**Problem requirements**
Reproduce the data word for word, keeping every line complete.

**Provided records**
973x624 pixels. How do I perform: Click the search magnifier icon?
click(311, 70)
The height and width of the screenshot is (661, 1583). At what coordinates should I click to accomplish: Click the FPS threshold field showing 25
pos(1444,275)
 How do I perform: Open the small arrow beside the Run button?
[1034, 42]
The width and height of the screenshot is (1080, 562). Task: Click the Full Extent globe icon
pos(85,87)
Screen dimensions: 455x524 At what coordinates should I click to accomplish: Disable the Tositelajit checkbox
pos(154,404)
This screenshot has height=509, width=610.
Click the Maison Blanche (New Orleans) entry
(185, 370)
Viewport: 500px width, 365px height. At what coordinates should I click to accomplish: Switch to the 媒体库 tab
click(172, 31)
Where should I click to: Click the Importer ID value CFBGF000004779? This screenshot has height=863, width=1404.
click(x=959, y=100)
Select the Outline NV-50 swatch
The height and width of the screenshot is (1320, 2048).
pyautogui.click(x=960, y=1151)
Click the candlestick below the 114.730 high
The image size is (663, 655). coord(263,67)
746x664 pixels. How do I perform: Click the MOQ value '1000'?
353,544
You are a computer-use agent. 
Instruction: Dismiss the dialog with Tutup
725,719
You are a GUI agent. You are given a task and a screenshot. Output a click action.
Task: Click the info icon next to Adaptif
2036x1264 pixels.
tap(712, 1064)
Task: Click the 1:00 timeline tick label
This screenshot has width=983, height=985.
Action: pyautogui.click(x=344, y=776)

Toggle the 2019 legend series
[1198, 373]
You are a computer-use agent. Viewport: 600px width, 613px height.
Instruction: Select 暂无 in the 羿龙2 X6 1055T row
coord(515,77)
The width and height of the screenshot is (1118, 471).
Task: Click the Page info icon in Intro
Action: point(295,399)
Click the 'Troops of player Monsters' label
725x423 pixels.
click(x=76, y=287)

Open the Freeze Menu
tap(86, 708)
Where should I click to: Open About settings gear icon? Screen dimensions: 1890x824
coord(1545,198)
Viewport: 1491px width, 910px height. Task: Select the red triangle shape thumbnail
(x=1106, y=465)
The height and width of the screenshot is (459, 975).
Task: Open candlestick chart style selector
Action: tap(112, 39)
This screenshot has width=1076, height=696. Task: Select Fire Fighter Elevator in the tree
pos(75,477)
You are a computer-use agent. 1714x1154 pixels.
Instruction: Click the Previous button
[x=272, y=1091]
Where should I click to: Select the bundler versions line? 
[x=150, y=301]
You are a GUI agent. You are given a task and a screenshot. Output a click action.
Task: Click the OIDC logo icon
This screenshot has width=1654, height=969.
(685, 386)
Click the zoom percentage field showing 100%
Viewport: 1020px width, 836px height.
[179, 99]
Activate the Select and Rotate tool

**Solved exercise**
973x624 pixels. How do I perform: Click the search magnifier icon?
click(311, 70)
The height and width of the screenshot is (661, 1583). At what coordinates should I click to accomplish: Click the FPS threshold field showing 25
pos(1444,275)
 How do I perform: Open the small arrow beside the Run button?
[1034, 42]
The width and height of the screenshot is (1080, 562). Task: Click the Full Extent globe icon
pos(85,87)
Screen dimensions: 455x524 At what coordinates should I click to accomplish: Disable the Tositelajit checkbox
pos(154,404)
This screenshot has height=509, width=610.
Click the Maison Blanche (New Orleans) entry
(185, 370)
Viewport: 500px width, 365px height. At what coordinates should I click to accomplish: Switch to the 媒体库 tab
click(172, 31)
Where should I click to: Click the Importer ID value CFBGF000004779? This screenshot has height=863, width=1404.
click(x=959, y=100)
Select the Outline NV-50 swatch
The height and width of the screenshot is (1320, 2048).
pyautogui.click(x=960, y=1151)
Click the candlestick below the 114.730 high
The image size is (663, 655). coord(263,67)
746x664 pixels. How do I perform: Click the MOQ value '1000'?
353,544
You are a computer-use agent. 
Instruction: Dismiss the dialog with Tutup
725,719
You are a GUI agent. You are given a task and a screenshot. Output a click action.
Task: Click the info icon next to Adaptif
2036x1264 pixels.
tap(712, 1064)
Task: Click the 1:00 timeline tick label
This screenshot has width=983, height=985.
Action: pyautogui.click(x=344, y=776)

Toggle the 2019 legend series
[1198, 373]
You are a computer-use agent. Viewport: 600px width, 613px height.
Instruction: Select 暂无 in the 羿龙2 X6 1055T row
coord(515,77)
The width and height of the screenshot is (1118, 471).
Task: Click the Page info icon in Intro
Action: point(295,399)
Click the 'Troops of player Monsters' label
725x423 pixels.
click(x=76, y=287)

Open the Freeze Menu
tap(86, 708)
Where should I click to: Open About settings gear icon? Screen dimensions: 1890x824
coord(1545,198)
Viewport: 1491px width, 910px height. Task: Select the red triangle shape thumbnail
(x=1106, y=465)
The height and width of the screenshot is (459, 975).
Task: Open candlestick chart style selector
Action: tap(112, 39)
This screenshot has width=1076, height=696. Task: Select Fire Fighter Elevator in the tree
pos(75,477)
You are a computer-use agent. 1714x1154 pixels.
Instruction: Click the Previous button
[x=272, y=1091]
Where should I click to: Select the bundler versions line? 
[x=150, y=301]
You are a GUI agent. You are given a task and a screenshot. Output a click action.
Task: Click the OIDC logo icon
This screenshot has width=1654, height=969.
(685, 386)
Click the zoom percentage field showing 100%
Viewport: 1020px width, 836px height.
[179, 99]
Activate the Select and Rotate tool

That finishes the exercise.